C Strings
C has no string type. A "string" in C is a null-terminated array of characters — a sequence of bytes ending with the value '\0' (zero). Every string function in the standard library relies on this convention. Every buffer overflow vulnerability in the history of C string handling stems from it. Understanding C strings means understanding that they are just arrays of bytes with a termination convention, and that getting the termination or the buffer size wrong has consequences.
What Is a C String?
A C string is a char array where the last meaningful character is followed by a null byte ('\0', which has the integer value 0).
#include <stdio.h>
int main(void) {
// These are equivalent
char s1[] = "hello";
char s2[] = {'h', 'e', 'l', 'l', 'o', '\0'};
printf("s1: %s (size: %zu)\n", s1, sizeof(s1));
printf("s2: %s (size: %zu)\n", s2, sizeof(s2));
// The null terminator is there
for (size_t i = 0; i < sizeof(s1); i++) {
printf("s1[%zu] = '%c' (%d)\n", i, s1[i] ? s1[i] : '?', s1[i]);
}
return 0;
}
s1: hello (size: 6)
s2: hello (size: 6)
s1[0] = 'h' (104)
s1[1] = 'e' (101)
s1[2] = 'l' (108)
s1[3] = 'l' (108)
s1[4] = 'o' (111)
s1[5] = '?' (0)
"hello" is 5 visible characters plus 1 null terminator = 6 bytes. The compiler adds the '\0' automatically for string literals. If you build a string manually, you must add it yourself.

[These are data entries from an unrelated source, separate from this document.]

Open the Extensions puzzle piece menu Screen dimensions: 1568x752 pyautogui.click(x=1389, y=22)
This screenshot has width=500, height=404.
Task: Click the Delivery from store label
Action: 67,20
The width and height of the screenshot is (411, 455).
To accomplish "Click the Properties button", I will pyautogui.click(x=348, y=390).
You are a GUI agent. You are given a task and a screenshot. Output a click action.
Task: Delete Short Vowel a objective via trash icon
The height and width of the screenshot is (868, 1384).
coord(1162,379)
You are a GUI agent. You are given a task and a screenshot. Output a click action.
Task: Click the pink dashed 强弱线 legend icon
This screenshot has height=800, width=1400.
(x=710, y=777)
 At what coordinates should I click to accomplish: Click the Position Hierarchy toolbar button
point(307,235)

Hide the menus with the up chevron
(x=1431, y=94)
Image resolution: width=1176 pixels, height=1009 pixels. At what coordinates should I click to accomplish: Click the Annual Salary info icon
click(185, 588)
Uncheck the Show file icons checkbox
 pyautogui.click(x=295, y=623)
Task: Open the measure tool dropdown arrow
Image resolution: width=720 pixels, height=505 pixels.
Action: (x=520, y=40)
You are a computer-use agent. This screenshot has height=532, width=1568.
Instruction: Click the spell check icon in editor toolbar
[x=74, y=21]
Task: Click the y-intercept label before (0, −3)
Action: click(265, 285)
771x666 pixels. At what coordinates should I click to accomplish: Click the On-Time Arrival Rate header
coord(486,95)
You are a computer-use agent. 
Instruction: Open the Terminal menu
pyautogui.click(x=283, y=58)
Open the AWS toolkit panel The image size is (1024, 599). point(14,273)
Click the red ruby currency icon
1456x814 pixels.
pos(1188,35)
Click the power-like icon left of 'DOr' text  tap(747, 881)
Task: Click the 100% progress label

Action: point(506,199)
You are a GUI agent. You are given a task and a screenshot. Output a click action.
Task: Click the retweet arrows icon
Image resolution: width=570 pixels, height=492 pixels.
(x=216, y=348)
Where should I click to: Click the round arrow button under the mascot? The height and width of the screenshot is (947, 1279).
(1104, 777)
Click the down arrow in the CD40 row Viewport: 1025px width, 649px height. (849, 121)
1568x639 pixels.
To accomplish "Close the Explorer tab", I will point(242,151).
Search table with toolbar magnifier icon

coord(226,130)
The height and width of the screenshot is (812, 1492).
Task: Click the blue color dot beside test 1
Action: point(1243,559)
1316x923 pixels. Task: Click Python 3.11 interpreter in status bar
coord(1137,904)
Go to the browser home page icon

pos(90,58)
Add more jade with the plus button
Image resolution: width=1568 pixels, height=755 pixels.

Essential String Functions
All are declared in <string.h>.
strlen — String Length
Returns the number of characters before the null terminator:
#include <stdio.h>
#include <string.h>
int main(void) {
char msg[] = "hello";
printf("strlen: %zu\n", strlen(msg)); // 5
printf("sizeof: %zu\n", sizeof(msg)); // 6 (includes '\0')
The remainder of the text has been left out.